Number of Monthly Active Users on Social Media Platforms

And there are use cases now. Airlines – such as KLM and Etihad Airways – are engaging customers on WeChat, Kakao Talk, and WhatsApp, helping them reschedule flights and answering customer service queries.  Telecommunications providers are allowing customers to raise issues on messaging platforms – and are also using them to upsell and cross-sell new services. Transportation providers are making it easier to find a car or the the next scheduled bus right there in the messaging platforms. Retailers – such as 1-800 Flowers and Culture Kings – are not only serving customers but finding new customers on these messaging platforms.

Going beyond the messaging platforms, businesses are also looking to serve customers on their smart devices – such as Amazon Alexa/Echo and Google Nest/Home devices. Alerting customers to order updates, shipping details and product promotions is becoming standard practice for leading businesses. Digitally-savvy banks are allowing customers to not only track their balance but also make transfers and payments using these smart platforms.

Customers are more comfortable with these conversational commerce options – and they actually expect you to offer such services on your site, in your app, on their smart devices, and on their messaging platforms of choice. Your ability to provide outstanding customer experiences will not only be your ticket back to revenue growth but the recipe for long term business success. Meeting customer needs on their terms is a good place to start.

Delivering a Personalised Conversational Customer Experience

Customer experience (CX) decision-makers will have to rethink how they approach building richer CX capabilities to deliver personalised conversational interactions with customers.

Messaging should become part of a wider AI, Data, and Mobile strategy. Contact centre teams might feel that this is too ambitious a project and would prefer to continue to serve customers through the more traditional channels only. So, it is important to identify the key stakeholder/s who will drive the initiative. And the contact centre team should work with the Digital, Innovation and Marketing teams.

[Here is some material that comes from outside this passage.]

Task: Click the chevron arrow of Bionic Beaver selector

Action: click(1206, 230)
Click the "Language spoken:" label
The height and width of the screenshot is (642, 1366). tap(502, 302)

Designing the mobile experience and in app messaging for CX should have some of the following features:

  • Ability to click a button to request for a service or escalate an issue that will, in turn, result in the company contacting the customer either by messaging or calling.
  • Giving customers the option to contact through popular messaging platforms such as Facebook Messenger, WhatsApp, LINE, WeChat, and others. Unifying these systems in a single interface that integrates with your customer service application is best practice.
  • Having one single interface to manage and make payments – within the app itself or on the social messaging platform. Conversational commerce is about creating an ongoing relationship with customers throughout the entire customer journey. Don’t just focus on the sale or the post-sales experience – customers expect to be able to interact with your business from their platform of choice regardless of their need or stage in the customer journey.
  • Embed deep analytics into the communication services to help the organisation better deliver a personalised CX.
  • Ensure you have a solid, unified knowledge management interface at the backend so that all questions lead to the same answers regardless of channel, platform or touchpoint.

Your opportunity to drive greater business success lies in your ability to better win, serve and retain your customers. Refresh your customer strategy and capability today to make 2021 an exceptional year for your business.